Voting and voting rights

    1. As at 6 October 2020, being the latest practicable date prior to the publication of this Notice, the issued share capital of the Company was 390,683,521 ordinary shares of 138⁄9 pence each (excluding treasury shares) with each ordinary share carrying one vote. Therefore, the total voting rights in the Company as at 6 October 2020 are 390,683,521.
    1. Voting on all resolutions will be by way of poll. On a poll, every shareholder who is present in person or by proxy has one vote for every ordinary share held by him/her. A poll reflects the number of voting rights exercisable by each member and so the Board considers it a more democratic method of voting. The results of the poll at the Meeting will be announced as soon as practicable after the Meeting through a Regulatory Information Service and will be published on our website www.rank.com.
..........
*Request 1*.
Please copy the voting rights notice, taking everything from "1. Voting on" down to "our website www.rank.com.".
*Request 2*.
Proceed with the text on voting and voting rights, picking up after its last sentence.

*Stored records*.
..........
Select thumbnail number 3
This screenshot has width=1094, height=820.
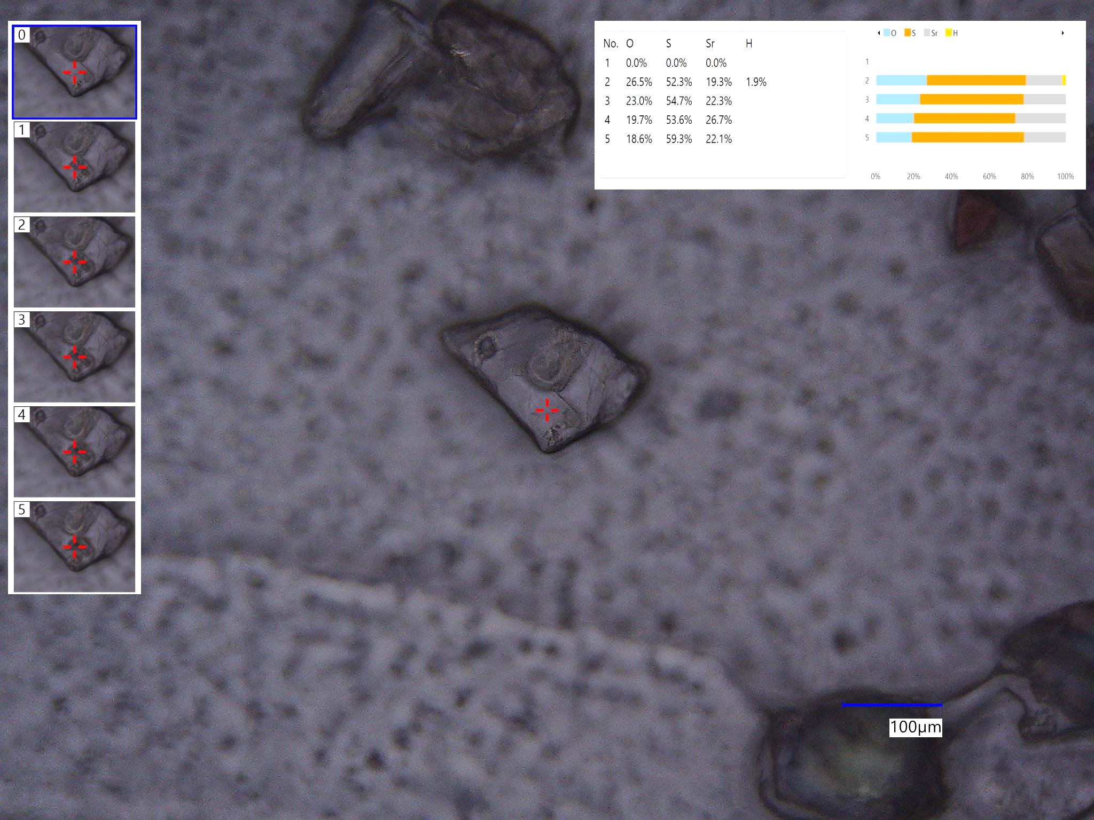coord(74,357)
..........
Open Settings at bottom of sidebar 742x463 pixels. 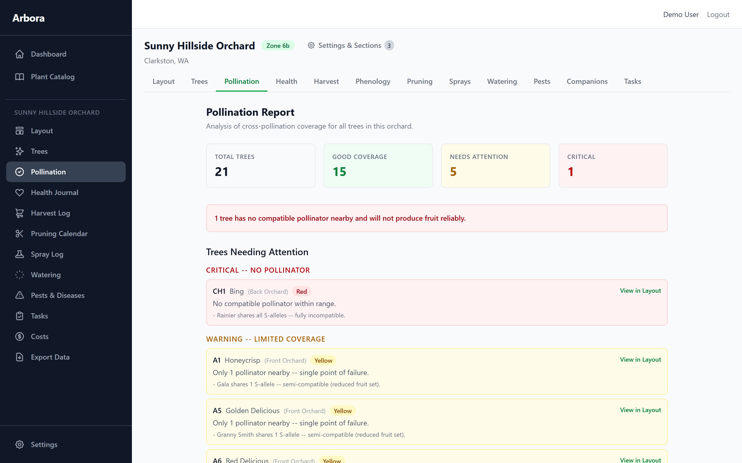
..........
*Expected output 1*.
1. Voting on all resolutions will be by way of poll. On a poll, every shareholder who is present in person or by proxy has one vote for every ordinary share held by him/her. A poll reflects the number of voting rights exercisable by each member and so the Board considers it a more democratic method of voting. The results of the poll at the Meeting will be announced as soon as practicable after the Meeting through a Regulatory Information Service and will be published on our website www.rank.com.

*Expected output 2*.
Right to ask questions

    1. As shareholders will be unable to attend the Meeting in person, we have set up a dedicated electronic mailbox for shareholders to ask questions of the Board in relation to the business of the Meeting. Shareholders are requested to submit such questions in advance to [email protected] by close of business on Wednesday 4 November 2020. Answers will be grouped by the theme of the question to avoid repetition and both answers and responses will be published on www.rank.com as soon as practically possible and with the aim of doing so before close of business on Friday 6 November 2020 to enable all shareholders to consider them before lodging their proxy votes with the Company's registrar.
    1. Please note that in certain circumstances, prescribed by section 319A of the Act, the Company need not answer a question.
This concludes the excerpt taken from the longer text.